Poirot coughed and said:

‘You know, Hastings, there is a little device—my hairdresser is a man of great ingenuity—one attaches it to the scalp and brushes one’s own hair over it—it is not a wig, you comprehend—but —’

‘Poirot,’ I roared. ‘Once and for all I will have nothing to do with the beastly inventions of your confounded hairdresser. What’s the matter with the top of my head?’

‘Nothing—nothing at all.’

‘It’s not as though I were going bald.’

‘Of course not! Of course not!’

‘The hot summers out there naturally cause the hair to fall out a bit. I shall take back a really good hair tonic.’

Précisément.

‘And, anyway, what business is it of Japp’s? He always was an offensive kind of devil. And no sense of humour. The kind of man who laughs when a chair is pulled away just as a man is about to sit down.’

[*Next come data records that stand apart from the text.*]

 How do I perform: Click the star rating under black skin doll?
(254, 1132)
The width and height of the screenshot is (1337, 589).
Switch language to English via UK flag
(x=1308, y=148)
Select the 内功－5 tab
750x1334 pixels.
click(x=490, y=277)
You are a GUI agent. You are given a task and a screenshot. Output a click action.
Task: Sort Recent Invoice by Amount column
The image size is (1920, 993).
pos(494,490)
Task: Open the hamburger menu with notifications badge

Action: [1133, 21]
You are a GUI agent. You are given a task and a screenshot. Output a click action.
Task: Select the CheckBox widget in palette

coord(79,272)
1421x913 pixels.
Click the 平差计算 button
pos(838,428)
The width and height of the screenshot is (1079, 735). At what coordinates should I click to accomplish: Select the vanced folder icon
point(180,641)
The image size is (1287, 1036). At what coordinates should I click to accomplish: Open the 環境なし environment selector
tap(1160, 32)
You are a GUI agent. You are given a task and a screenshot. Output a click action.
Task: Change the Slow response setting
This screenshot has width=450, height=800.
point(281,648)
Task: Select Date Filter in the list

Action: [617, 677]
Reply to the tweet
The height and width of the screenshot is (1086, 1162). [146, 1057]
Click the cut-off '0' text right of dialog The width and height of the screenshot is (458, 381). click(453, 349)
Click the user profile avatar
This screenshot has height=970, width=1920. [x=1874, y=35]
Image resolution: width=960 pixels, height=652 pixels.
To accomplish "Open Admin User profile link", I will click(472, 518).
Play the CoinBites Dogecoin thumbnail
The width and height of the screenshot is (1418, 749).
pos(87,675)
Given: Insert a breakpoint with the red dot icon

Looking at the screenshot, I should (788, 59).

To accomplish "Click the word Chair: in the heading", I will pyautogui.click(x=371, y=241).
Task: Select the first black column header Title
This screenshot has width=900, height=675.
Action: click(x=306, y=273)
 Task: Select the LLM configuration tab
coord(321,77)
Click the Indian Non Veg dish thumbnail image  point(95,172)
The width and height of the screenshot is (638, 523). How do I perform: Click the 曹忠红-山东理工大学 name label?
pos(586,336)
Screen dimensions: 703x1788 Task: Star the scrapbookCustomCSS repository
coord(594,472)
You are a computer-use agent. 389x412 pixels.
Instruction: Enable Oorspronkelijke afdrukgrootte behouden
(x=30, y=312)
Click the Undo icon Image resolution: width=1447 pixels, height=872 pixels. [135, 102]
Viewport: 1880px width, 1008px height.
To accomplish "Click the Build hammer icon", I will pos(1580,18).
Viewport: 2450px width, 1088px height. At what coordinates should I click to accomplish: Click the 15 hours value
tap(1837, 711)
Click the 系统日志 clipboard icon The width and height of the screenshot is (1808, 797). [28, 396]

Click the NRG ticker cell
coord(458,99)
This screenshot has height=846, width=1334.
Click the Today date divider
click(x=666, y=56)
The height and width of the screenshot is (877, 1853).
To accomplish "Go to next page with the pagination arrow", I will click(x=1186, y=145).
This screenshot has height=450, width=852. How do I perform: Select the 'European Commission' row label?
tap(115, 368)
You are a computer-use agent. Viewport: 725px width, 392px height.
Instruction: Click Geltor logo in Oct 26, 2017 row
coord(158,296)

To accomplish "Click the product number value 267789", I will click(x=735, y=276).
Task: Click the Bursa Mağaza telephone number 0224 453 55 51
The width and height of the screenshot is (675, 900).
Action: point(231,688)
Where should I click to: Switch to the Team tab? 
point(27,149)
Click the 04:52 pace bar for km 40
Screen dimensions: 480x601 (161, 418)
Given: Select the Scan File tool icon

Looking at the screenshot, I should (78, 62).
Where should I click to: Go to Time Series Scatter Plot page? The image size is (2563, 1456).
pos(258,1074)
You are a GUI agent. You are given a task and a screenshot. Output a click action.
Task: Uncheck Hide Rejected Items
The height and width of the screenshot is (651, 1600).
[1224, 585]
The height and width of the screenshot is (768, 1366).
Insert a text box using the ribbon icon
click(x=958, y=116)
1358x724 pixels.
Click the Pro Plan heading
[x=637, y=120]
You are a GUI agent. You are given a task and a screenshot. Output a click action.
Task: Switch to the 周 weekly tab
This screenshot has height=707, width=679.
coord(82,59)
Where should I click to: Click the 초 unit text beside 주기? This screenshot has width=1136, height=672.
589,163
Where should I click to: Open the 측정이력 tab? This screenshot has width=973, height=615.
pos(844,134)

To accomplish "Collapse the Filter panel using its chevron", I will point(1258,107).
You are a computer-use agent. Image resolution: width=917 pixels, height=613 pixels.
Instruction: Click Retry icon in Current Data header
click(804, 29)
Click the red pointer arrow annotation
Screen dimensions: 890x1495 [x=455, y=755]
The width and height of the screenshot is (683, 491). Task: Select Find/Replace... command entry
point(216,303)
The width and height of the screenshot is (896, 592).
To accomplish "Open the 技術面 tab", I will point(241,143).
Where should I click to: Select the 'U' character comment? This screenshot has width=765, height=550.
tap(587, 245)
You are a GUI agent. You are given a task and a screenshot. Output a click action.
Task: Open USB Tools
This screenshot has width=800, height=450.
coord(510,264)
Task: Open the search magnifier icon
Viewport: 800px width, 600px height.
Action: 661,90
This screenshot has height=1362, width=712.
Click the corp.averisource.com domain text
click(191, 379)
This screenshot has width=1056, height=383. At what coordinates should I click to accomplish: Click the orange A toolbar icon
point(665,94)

‘A great many people would laugh at that.’

‘It’s utterly senseless.’

‘From the point of view of the man about to sit, certainly it is.’

‘Well,’ I said, slightly recovering my temper. (I admit that I am touchy about the thinness of my hair.) ‘I’m sorry that anonymous letter business came to nothing.’

‘I have indeed been in the wrong over that. About that letter, there was, I thought, the odour of the fish. Instead a mere stupidity. Alas, I grow old and suspicious like the blind watch-dog who growls when there is nothing there.’

‘If I’m going to co-operate with you, we must look about for some other “creamy” crime,’ I said with a laugh.

‘You remember your remark of the other day? If you could order a crime as one orders a dinner, what would you choose?’

I fell in with his humour.

‘Let me see now. Let’s review the menu. Robbery? Forgery? No, I think not. Rather too vegetarian. It must be murder—red-blooded murder—with trimmings, of course.’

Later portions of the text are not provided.